The Radar Training Building is a very good illustration of the expansion and the modernization of the Canadian Navy in the 1950s, in response to the development of the Cold War and the establishment of North Atlantic Treaty Organization (NATO). The Radar Training Building is representative of the 1950s approach to accommodating and training military personnel in the post-war period. The Radar Training Building is a very good illustration of the third phase of expansion and development of the Naden site as a training center for specialized trades of the Canadian Navy in the 1950s.
The Radar Training Building is a good example of late Modern architecture in its expression of the rational plan and the aesthetic derived from the function of the building and the use of modern materials and minimal detailing. The exterior of the building comprises simple rectilinear forms following the gentle slope of the site and punctuated by large expanses of glass. The Radar Training Building is a very good example of a purpose-built technical training facility and consists of simple, efficient, and versatile interior spaces, which include classrooms, offices and lecture theatres. The building is well constructed of easy to maintain and durable materials and presents good quality of craftsmanship. The building is also a very good example of the work of the well-known west coast firm McCarter & Nairne and Partners Architects and Engineers and illustrates well their approach to the science of economical design.
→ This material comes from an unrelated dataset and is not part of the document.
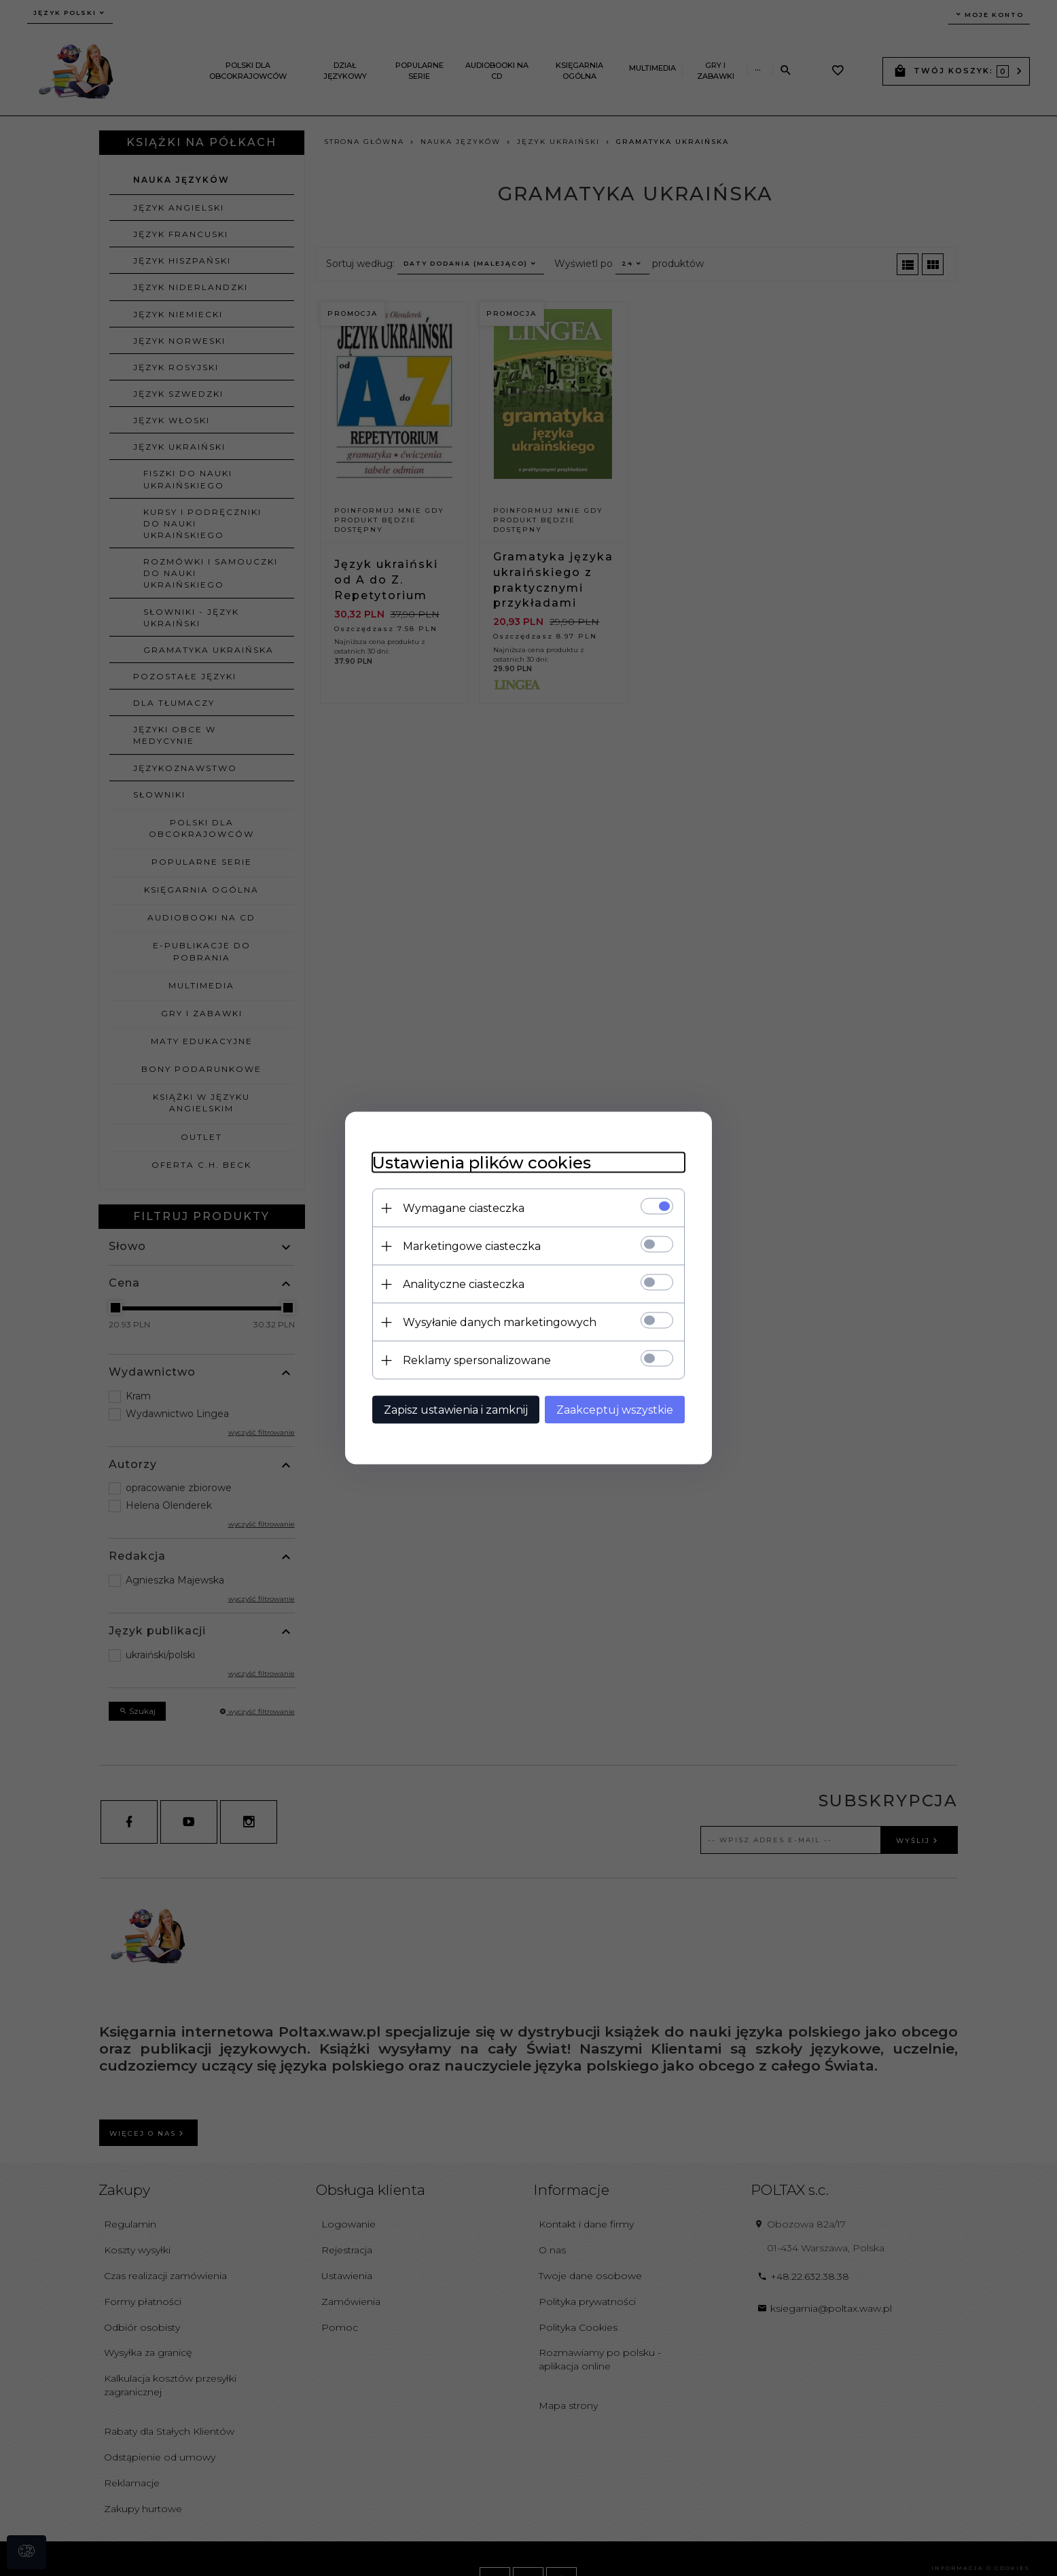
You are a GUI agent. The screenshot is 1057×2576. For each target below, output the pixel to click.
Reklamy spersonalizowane (477, 1360)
As one of the larger and more prominent building in CFB Esquimalt-Naden, the Radar Training Building reinforces the institutional character of its surrounding area. The Radar Training Building is located on a high point of land surrounded by lower height buildings on tree-lined streets to the east and the south, a wooded area to the west, and the Trades Training Building to the north. Minor changes to the site, which include the creation of Yukon Avenue in 1988 and the narrowing of Apprentice Way, have changed the historical relationship between the building and its surrounding landscape but its character has been retained. The Radar Training Building is conspicuous and familiar to the CFB Esquimalt community, both as a training facility and as part of the long history of training at the Naden site.
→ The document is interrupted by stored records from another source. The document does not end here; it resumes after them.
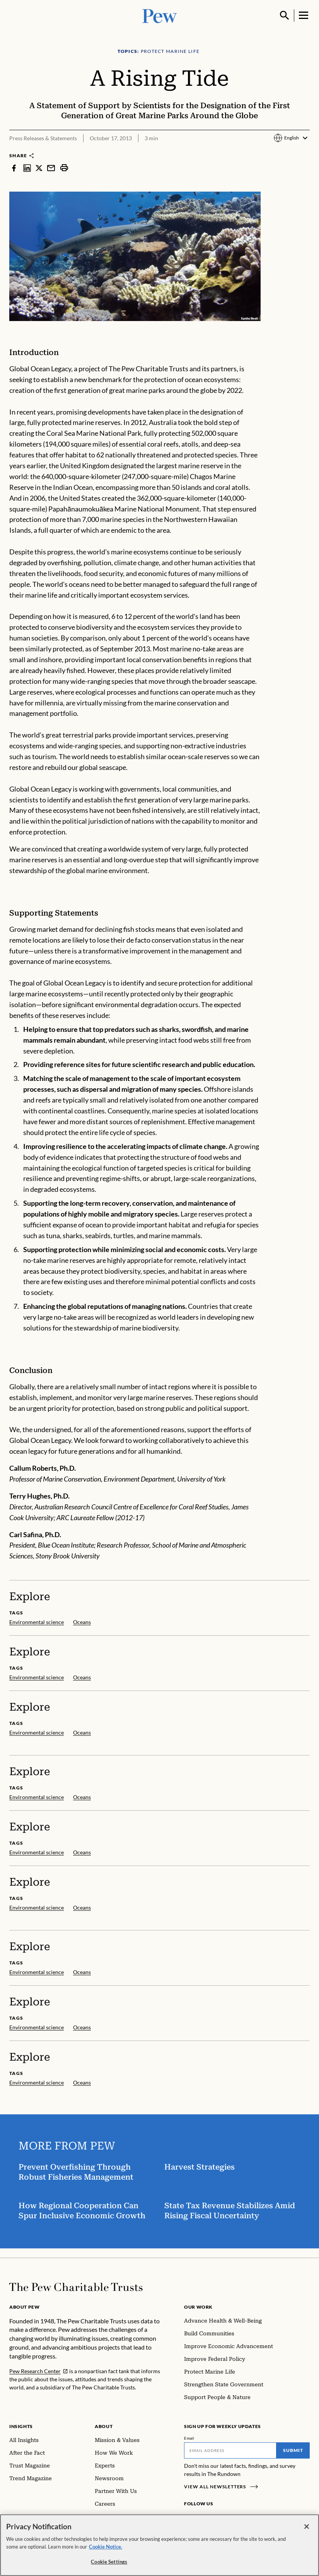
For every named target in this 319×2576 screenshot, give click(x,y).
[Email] (230, 2450)
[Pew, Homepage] (159, 15)
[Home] (76, 2287)
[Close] (306, 2531)
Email (189, 2438)
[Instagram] (201, 2518)
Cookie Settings (109, 2567)
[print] (64, 167)
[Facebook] (188, 2518)
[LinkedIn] (213, 2518)
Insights (21, 2426)
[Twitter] (224, 2518)
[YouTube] (236, 2518)
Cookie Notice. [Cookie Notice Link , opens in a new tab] (105, 2552)
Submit (293, 2450)
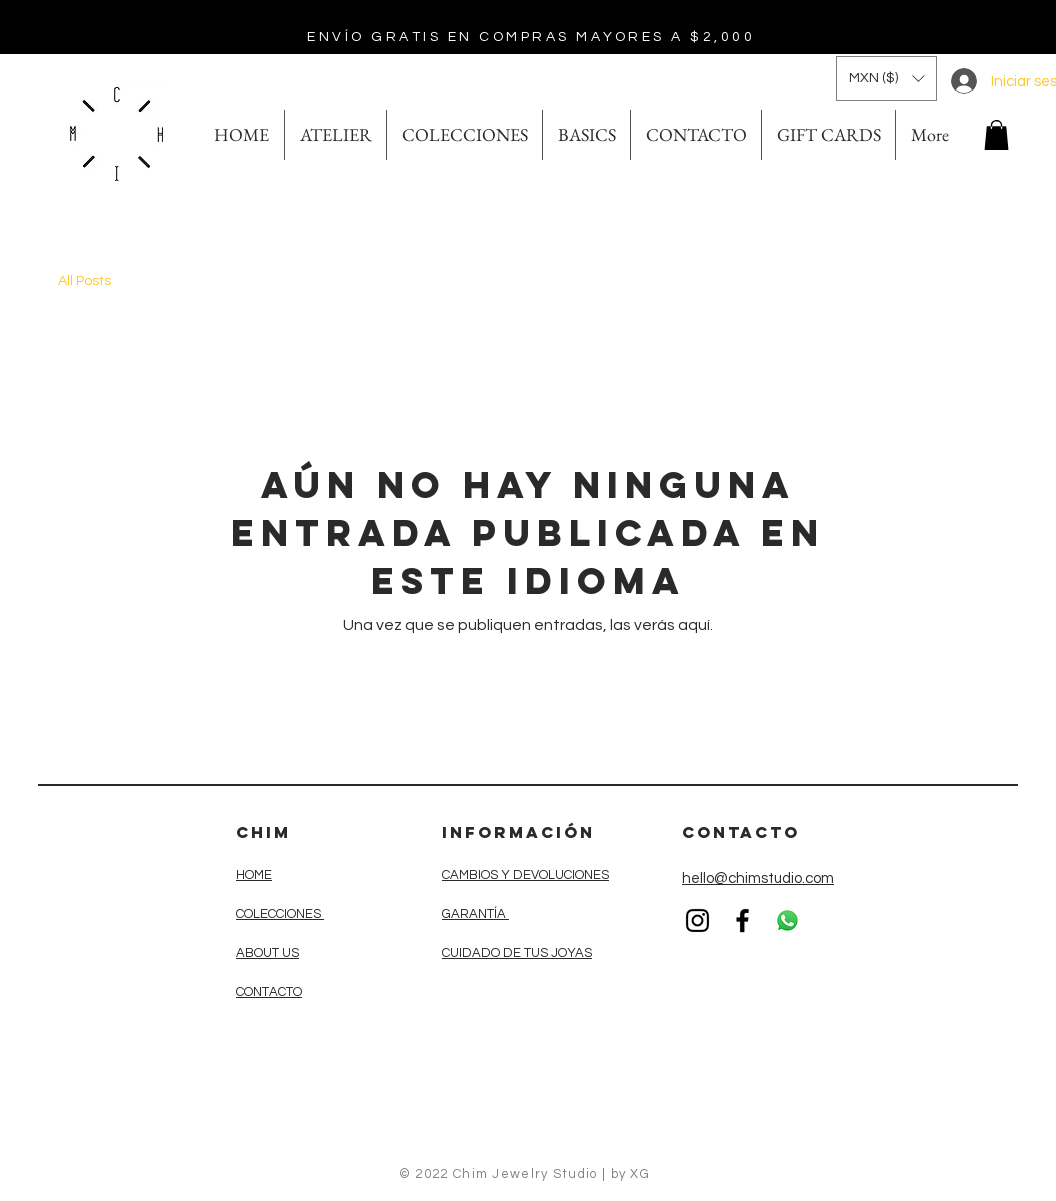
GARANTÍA (475, 914)
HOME (254, 875)
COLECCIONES (280, 914)
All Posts (84, 281)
Sources: Fern Mackenzie, Buildings 92 & 92A (Canadian Forces Fleet School Trades Training and Radar Training, Formerly Naval Technical School), CFB Esquimalt, British Columbia, Federal Heritage Buildings Review Office, Report 05-101; Radar Training Building, Esquimalt, British Columbia, Heritage Character Statement 05-101.
The character-defining elements of the Radar Training Building should be respected.
Its illustration of the expansion and the modernization of the Canadian Navy in the 1950s as reflected in:
- the purpose-built design of the technical training facility that is representative of the new approach of accommodating and training military personnel in the post-war period.
Its good Modern design, very good functional design and good quality materials and craftsmanship as manifested in:
- its simple, ordered, geometric massing responding to the gently sloping site;
- its exterior façades, with minimal detailing, including a grid pattern of windows, clearly expressing the interior arrangements and functions of spaces;
- its highly efficient interior layout consisting of double-loaded corridors, classrooms, lecture theatres, and administrative areas;
- the natural lighting of the interiors resulting from extensive use of glass in the administrative and classroom areas and north facing clerestory windows for the workshop areas;
- the use of durable, easy to maintain materials including glass, brick, concrete block, reinforced concrete and steel;
- the use of sound traditional and well-executed construction techniques including concrete block masonry, and steel and reinforced concrete construction;
- the formal, institutional character of the administrative and classroom interiors, as expressed by the clean and efficient appearance, minimal detailing, and the use of hard finishes such as ceramic tiles, terrazzo, and steel;
- the floor to ceiling wood and glass partitioning system in the offices, which was widely used in government offices in the 1950s.
The manner in which the building reinforces the institutional character of CFB Esquimalt as evidenced in:
- its large size and prominent location on a high point of land on the Naden site of CFB Esquimalt;
- its siting amongst similar buildings that dominate their settings.